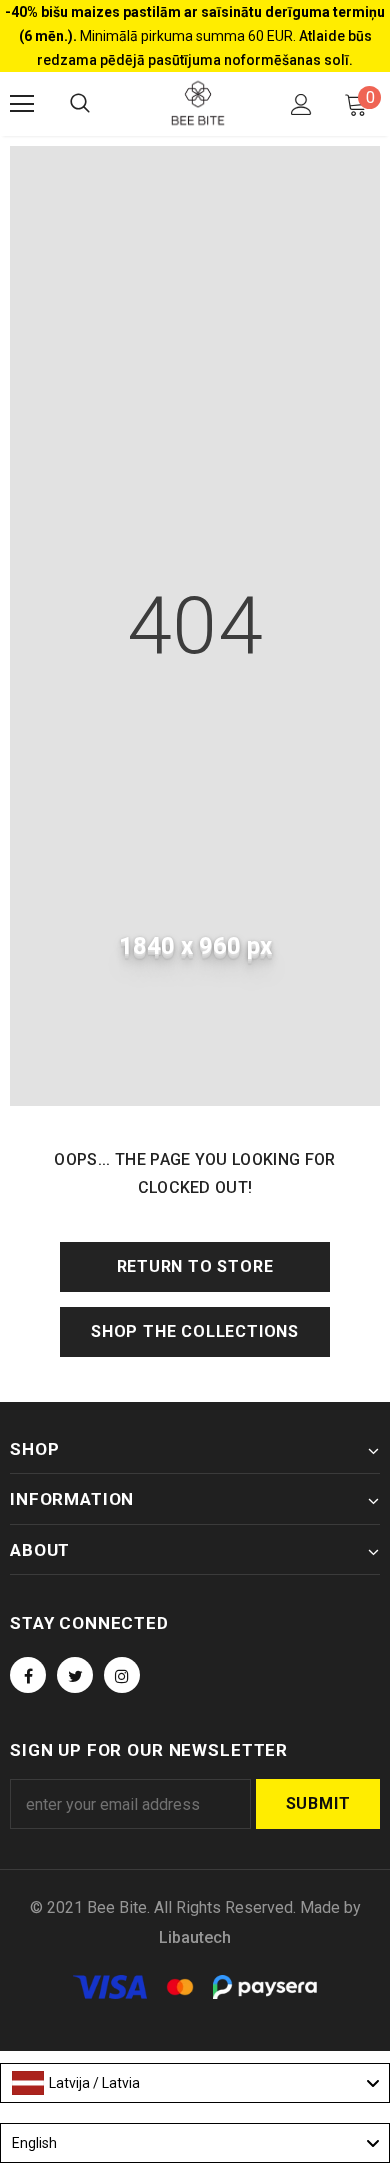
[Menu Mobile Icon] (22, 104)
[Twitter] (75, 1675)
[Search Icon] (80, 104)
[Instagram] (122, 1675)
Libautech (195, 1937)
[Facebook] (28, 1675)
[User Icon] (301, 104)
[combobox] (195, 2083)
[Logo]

---*---

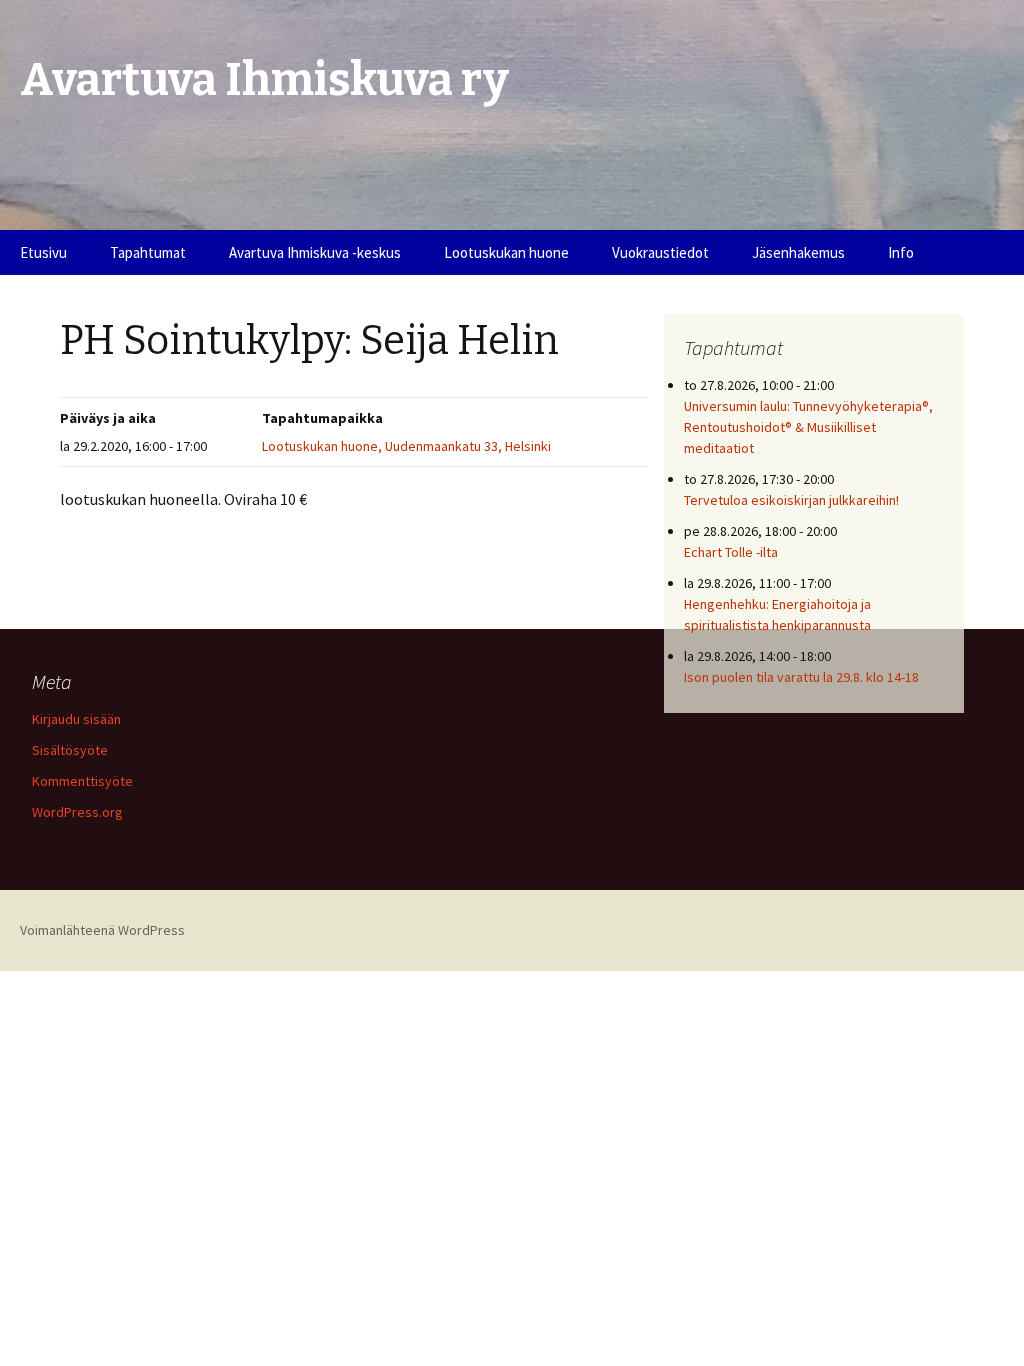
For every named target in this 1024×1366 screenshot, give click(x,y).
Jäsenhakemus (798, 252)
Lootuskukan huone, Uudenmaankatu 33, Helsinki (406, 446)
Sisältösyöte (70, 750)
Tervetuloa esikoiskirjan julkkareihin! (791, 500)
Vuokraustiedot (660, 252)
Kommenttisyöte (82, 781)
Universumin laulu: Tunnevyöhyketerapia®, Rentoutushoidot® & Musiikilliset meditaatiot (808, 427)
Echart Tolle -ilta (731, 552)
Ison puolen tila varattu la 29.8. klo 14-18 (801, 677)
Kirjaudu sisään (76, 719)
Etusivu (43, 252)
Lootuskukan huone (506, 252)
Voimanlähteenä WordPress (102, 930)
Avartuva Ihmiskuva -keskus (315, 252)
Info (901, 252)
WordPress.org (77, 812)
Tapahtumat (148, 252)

---*---

**WHAT TO DO:** For the material above, reproduce exactly the lines from the line with "For every named" to the line with "Echart Tolle -ilta (731, 552)", inclusive, and exclude all others.

**SOLUTION TO THE PROBLEM:**
For every named target in this 1024×1366 screenshot, give click(x,y).
Jäsenhakemus (798, 252)
Lootuskukan huone, Uudenmaankatu 33, Helsinki (406, 446)
Sisältösyöte (70, 750)
Tervetuloa esikoiskirjan julkkareihin! (791, 500)
Vuokraustiedot (660, 252)
Kommenttisyöte (82, 781)
Universumin laulu: Tunnevyöhyketerapia®, Rentoutushoidot® & Musiikilliset meditaatiot (808, 427)
Echart Tolle -ilta (731, 552)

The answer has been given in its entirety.